### [What the task requires]
One number is the full answer: how many lines in the records contain the word "mail"?

──────── Input records ────────

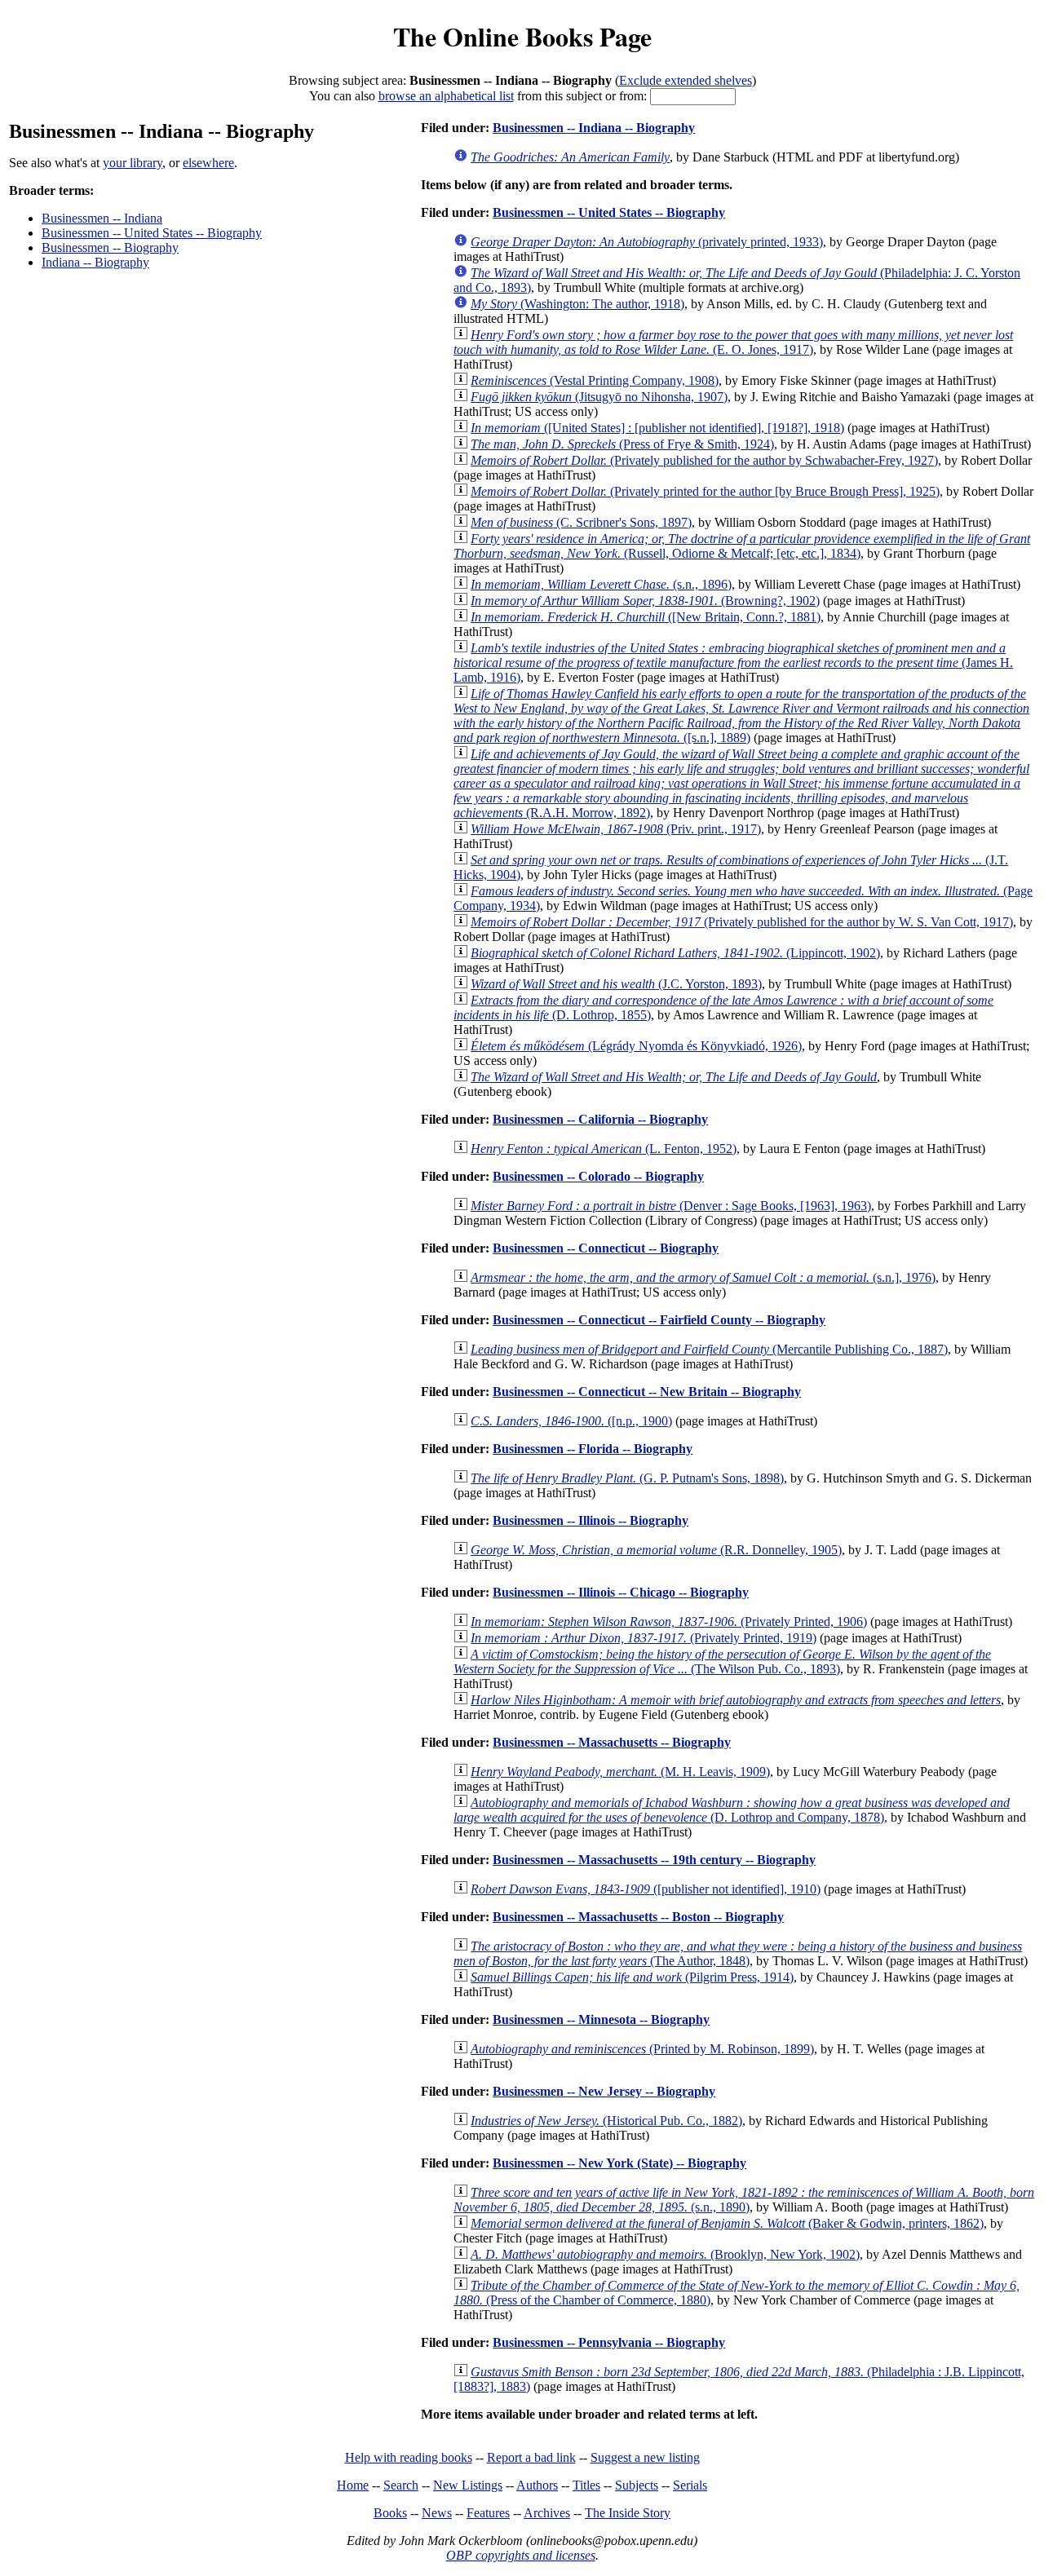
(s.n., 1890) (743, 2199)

────────
──────── Input records ────────

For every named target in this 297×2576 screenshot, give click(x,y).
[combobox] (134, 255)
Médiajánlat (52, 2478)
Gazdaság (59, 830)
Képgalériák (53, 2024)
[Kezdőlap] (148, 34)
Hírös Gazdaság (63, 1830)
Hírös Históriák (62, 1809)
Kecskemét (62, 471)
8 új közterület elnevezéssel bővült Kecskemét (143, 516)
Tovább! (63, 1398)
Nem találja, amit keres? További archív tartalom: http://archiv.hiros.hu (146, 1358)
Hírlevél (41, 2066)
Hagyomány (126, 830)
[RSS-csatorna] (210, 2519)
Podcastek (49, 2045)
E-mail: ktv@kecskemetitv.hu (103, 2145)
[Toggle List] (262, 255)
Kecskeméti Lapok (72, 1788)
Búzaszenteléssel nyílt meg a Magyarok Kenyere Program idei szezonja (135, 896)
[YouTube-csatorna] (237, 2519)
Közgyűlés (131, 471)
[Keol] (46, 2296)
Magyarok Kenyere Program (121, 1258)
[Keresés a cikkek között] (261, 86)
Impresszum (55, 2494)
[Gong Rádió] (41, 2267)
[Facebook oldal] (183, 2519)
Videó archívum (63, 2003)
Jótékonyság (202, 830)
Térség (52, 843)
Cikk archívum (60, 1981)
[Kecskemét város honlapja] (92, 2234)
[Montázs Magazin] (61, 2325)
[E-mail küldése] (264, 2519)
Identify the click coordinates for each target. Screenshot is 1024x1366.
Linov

────────

### [Your response]
2